“Orson Welles once said of Hollywood, ‘There’s nothing you can say about it good or bad that isn’t true.’ This is how I feel about INCEPTION.”
– F.X. Feeney in a comment left on A.O. Scott’s review of INCEPTION in The New York Times.
If you love cinema and you live in Los Angeles, you know F.X. Feeney as the perpetually disheveled writer’s writer you’ve seen hosting Q&A’s at the WGA, the byline you’ve seen is next to obscure — but influential — obits, the outside voice called upon by the trades from time to time, the guy who wrote the books on Michael Mann and Roman Polanski, and the man who reviewed and programmed films for Z Channel. (If you are young or didn’t live in LA in the ’80s, you may only know F.X. Feeney from the documentary Z CHANNEL: A MAGNIFICENT OBSESSION, which if you haven’t seen you should rent right away.)
This perfect line out of his much longer comment makes me wish F.X. had a permanent, paid home in which to review and discuss film online. We need more of his insight, his knowledge of film history, his understanding that every film — no matter how commercial — has artistic roots, and we hunger for his mastery of cinema’s lingua franca of coupled with his own skillful use of language.
“A.O. Scott is absolutely right to suggest that other films more fully achieve the totemic ambiguity of dreams. Altman’s THREE WOMEN, Tarkovsky’s SACRIFICE, Lynch’s MULHOLLAND DRIVE — to name ONLY three — are films that, when they are over, one recalls as if they ARE dreams. 2001: A SPACE ODYSSEY achieves this too, but unexpectedly. (That monolith is the grain of sand in the oyster that keeps percolating pearls in one’s unconscious.)
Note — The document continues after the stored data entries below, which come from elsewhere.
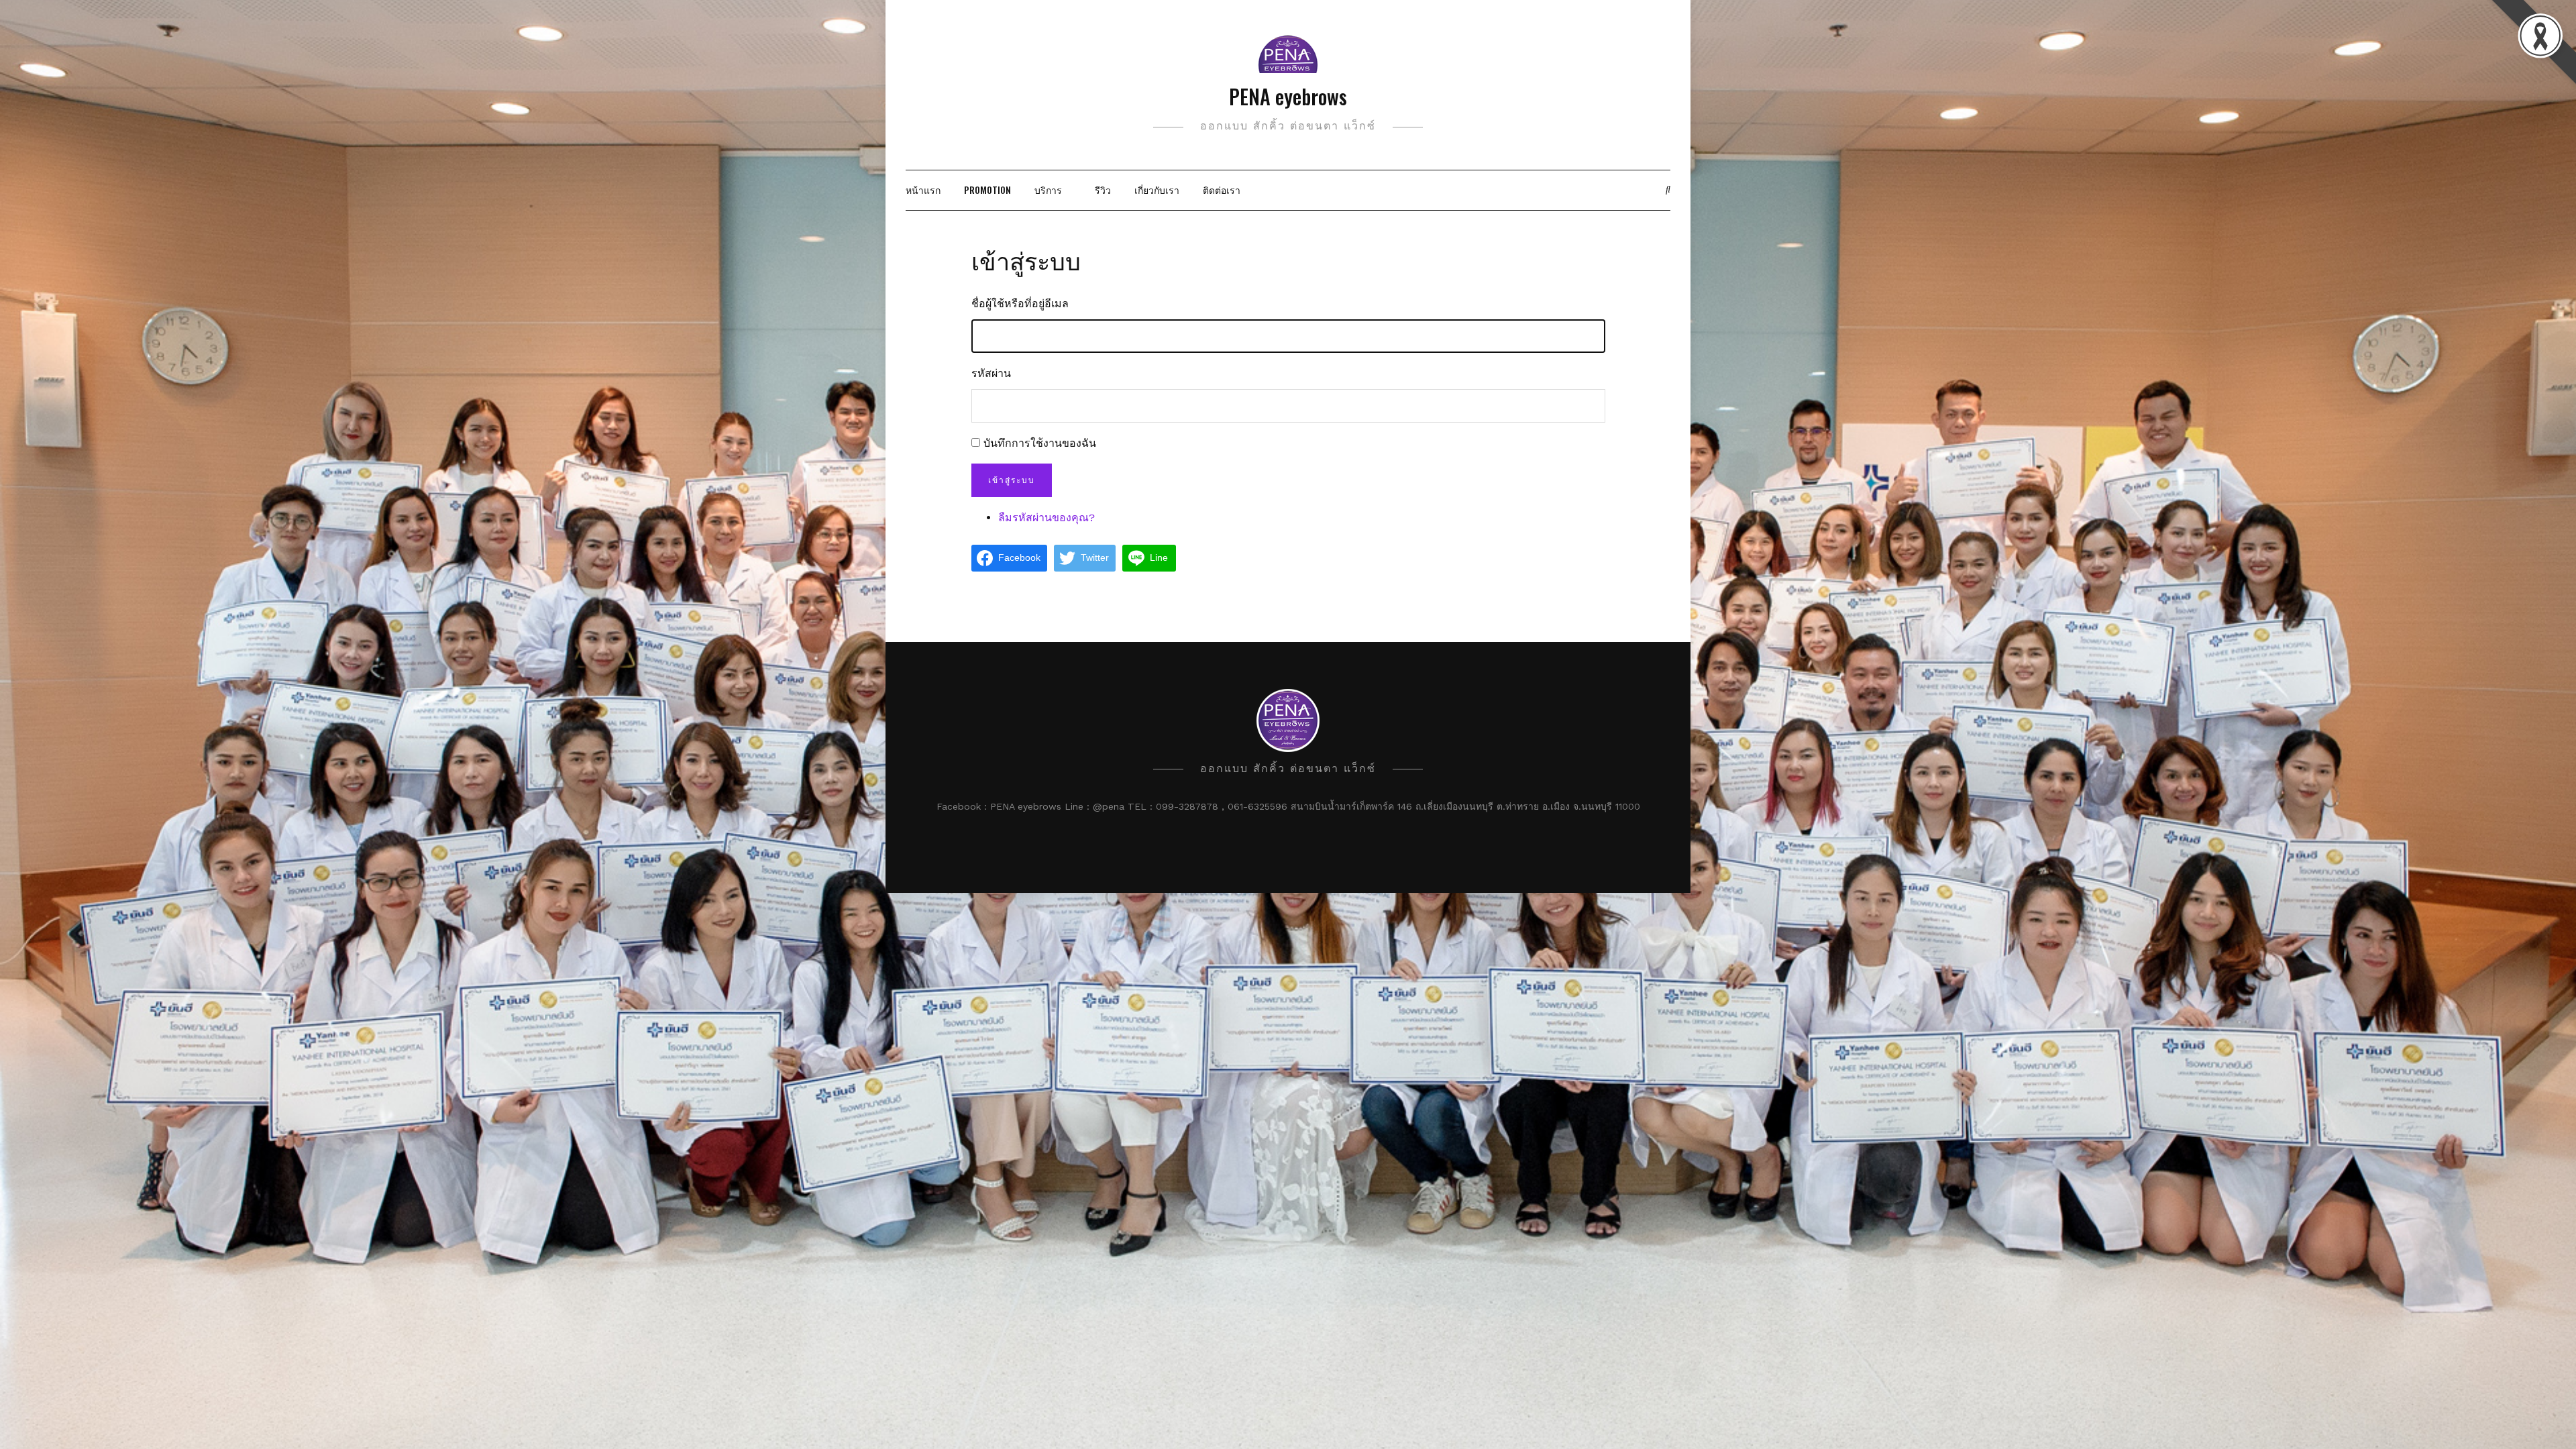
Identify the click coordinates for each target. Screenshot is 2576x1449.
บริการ (1048, 189)
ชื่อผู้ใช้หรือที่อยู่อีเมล (1020, 303)
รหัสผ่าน (991, 373)
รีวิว (1103, 189)
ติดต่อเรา (1221, 189)
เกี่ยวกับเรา (1156, 189)
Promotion (987, 189)
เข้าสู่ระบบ (1011, 480)
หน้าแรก (923, 189)
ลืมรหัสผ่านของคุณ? (1046, 517)
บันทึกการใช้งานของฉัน (1039, 443)
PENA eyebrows (1288, 96)
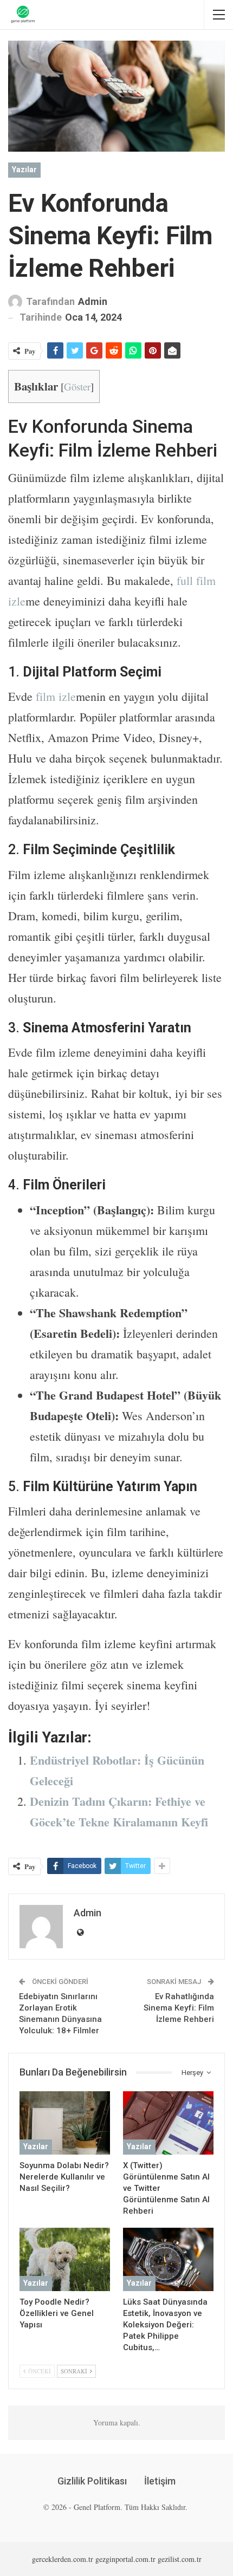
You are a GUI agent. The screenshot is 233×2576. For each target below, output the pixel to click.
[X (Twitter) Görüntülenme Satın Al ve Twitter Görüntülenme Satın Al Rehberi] (168, 2123)
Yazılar (24, 169)
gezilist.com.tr (180, 2559)
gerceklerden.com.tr (62, 2559)
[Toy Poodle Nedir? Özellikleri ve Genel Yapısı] (65, 2259)
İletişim (160, 2481)
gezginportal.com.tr (125, 2559)
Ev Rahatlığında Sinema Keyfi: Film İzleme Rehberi (179, 2008)
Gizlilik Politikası (92, 2481)
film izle (56, 696)
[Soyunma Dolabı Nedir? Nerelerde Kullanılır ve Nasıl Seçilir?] (65, 2123)
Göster (77, 386)
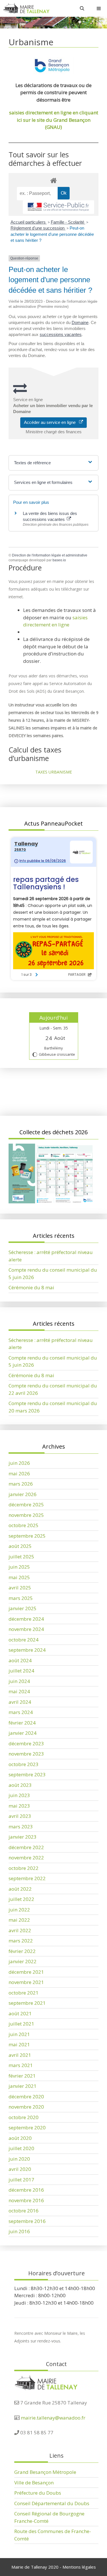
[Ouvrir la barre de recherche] (82, 8)
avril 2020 (20, 2169)
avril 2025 (20, 1587)
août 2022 (20, 1889)
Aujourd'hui (53, 1017)
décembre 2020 (26, 2096)
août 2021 (20, 2013)
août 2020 (20, 2138)
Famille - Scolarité (68, 222)
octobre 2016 (24, 2210)
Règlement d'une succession (38, 228)
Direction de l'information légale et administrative (49, 555)
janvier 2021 (23, 2086)
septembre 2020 (27, 2127)
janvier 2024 (23, 1733)
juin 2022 (19, 1909)
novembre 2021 (26, 1982)
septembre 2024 (27, 1650)
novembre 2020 (26, 2106)
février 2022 (22, 1951)
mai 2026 (19, 1473)
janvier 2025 (23, 1608)
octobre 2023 (24, 1764)
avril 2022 (20, 1930)
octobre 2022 (24, 1868)
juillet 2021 (21, 2023)
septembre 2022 (27, 1878)
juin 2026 (19, 1463)
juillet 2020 (21, 2148)
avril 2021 (20, 2055)
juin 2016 (19, 2231)
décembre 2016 (26, 2190)
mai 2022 (19, 1920)
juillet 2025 (21, 1556)
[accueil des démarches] (53, 180)
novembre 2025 (26, 1515)
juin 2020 (19, 2159)
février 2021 (22, 2075)
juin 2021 (19, 2034)
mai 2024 (19, 1691)
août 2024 (20, 1660)
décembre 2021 (26, 1972)
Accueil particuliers (29, 222)
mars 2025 (21, 1598)
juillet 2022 (21, 1899)
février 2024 (22, 1722)
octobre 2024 (24, 1639)
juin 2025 (19, 1567)
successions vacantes (61, 334)
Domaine (80, 322)
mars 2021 (21, 2065)
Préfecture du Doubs (37, 2493)
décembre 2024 (26, 1619)
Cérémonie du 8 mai (31, 1287)
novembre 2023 (26, 1753)
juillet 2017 (21, 2179)
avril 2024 (20, 1702)
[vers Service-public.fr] (58, 207)
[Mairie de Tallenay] (26, 8)
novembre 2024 (26, 1629)
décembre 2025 (26, 1504)
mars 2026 (21, 1483)
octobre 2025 (24, 1525)
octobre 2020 (24, 2117)
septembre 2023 (27, 1774)
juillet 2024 (21, 1670)
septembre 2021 (27, 2003)
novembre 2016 (26, 2200)
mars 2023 (21, 1826)
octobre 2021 (24, 1992)
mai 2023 (19, 1805)
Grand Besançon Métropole (45, 2472)
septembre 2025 (27, 1536)
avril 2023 (20, 1816)
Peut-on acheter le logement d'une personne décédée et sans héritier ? (52, 234)
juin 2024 (19, 1681)
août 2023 (20, 1785)
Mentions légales (79, 2567)
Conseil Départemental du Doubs (51, 2503)
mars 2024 (21, 1712)
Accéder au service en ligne (51, 422)
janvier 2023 (23, 1836)
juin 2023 (19, 1795)
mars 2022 (21, 1940)
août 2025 (20, 1546)
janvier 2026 (23, 1494)
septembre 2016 (27, 2221)
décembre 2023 (26, 1743)
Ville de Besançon (34, 2482)
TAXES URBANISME (53, 772)
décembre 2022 (26, 1847)
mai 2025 (19, 1577)
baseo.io (59, 560)
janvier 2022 (23, 1961)
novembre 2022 (26, 1857)
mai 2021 (19, 2044)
INCEPTION does not need to compete at such levels to succeed — precisely because it is a dream SHARED, by the characters, with each other and with us. We’re meant to feel conscious in relation to it. The phantasms it offers are there to suspend our disbelief, but we’re also meant to keep our balance — to be (in the tradition of mystery and suspense), not dreamers so much as enchanted analysts.”
As film lovers we deserve intelligent discussion, and Feeney deserves more than a comment box.